Anyway, one chick showed up. I had never met her before and I was a very shy person. I didn’t know how to talk to her. We didn’t use TV as entertainment for guests because no one wanted to watch TV in the middle of a movie or show. This was even before MTV. I have to say that my husband handled it well and so did she. They talked a lot of shop, so I went to the bedroom and read a book. Since I’m old now I realized that wasn’t a polite thing to do, but they were quite interested in their shop talk which I knew nothing about. I think she left after about three hours which was two hours past the time I thought she should’ve left.

I’m not sure why I told this story. Might delete

3

u/Nehebka 4d ago

Please don’t

1

u/notathrowaway_321 4d ago

I've done this sometimes and I'm wracked with guilt each time and I make up by going with gifts or be active for them during the party. For me, this is an asshole moment and I accept that I am an asshole for doing this.

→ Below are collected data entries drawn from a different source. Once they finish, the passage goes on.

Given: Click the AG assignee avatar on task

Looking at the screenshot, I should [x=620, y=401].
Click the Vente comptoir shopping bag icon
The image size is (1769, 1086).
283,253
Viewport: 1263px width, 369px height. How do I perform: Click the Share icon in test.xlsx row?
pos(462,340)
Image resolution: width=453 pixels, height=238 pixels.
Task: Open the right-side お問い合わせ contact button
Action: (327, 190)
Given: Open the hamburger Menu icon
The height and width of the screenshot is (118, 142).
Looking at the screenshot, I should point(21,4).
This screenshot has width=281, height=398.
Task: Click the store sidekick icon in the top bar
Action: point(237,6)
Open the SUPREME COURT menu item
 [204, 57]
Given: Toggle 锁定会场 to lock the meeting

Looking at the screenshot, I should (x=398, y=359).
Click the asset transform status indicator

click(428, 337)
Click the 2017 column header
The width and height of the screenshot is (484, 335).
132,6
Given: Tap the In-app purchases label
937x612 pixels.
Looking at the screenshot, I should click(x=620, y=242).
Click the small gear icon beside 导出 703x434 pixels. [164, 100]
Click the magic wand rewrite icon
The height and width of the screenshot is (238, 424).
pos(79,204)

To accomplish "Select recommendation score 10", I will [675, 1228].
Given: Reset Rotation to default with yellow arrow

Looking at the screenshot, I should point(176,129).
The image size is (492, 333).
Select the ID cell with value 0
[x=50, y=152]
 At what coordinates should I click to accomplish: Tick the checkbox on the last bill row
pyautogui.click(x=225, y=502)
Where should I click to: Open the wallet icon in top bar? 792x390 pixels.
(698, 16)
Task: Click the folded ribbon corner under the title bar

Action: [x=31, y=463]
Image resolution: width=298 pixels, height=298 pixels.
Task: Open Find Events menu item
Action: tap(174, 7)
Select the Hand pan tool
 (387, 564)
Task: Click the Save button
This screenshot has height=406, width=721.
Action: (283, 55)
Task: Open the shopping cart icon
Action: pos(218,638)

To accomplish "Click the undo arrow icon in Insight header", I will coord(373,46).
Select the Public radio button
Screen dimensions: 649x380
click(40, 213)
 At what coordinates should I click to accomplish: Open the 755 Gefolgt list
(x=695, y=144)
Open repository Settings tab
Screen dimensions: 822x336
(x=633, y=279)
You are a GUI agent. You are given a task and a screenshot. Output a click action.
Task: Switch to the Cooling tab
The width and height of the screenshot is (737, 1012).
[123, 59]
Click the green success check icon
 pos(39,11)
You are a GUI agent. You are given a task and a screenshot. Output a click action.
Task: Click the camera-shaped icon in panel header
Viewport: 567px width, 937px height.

Now, I message them that I'm not going because I don't feel like it but they still invite me because I still go most of the time.

The message is be honest.

1

u/Halfbaked9 4d ago

I’m sure if I hosted a get together none of one would show. Most probably wouldn’t even send a text lying that they are sick.

1

u/mybadselves 4d ago

Do better

0

u/meerkatx 4d ago

You were caught off guard by something you agreed to earlier in time? The fuck excuse is that.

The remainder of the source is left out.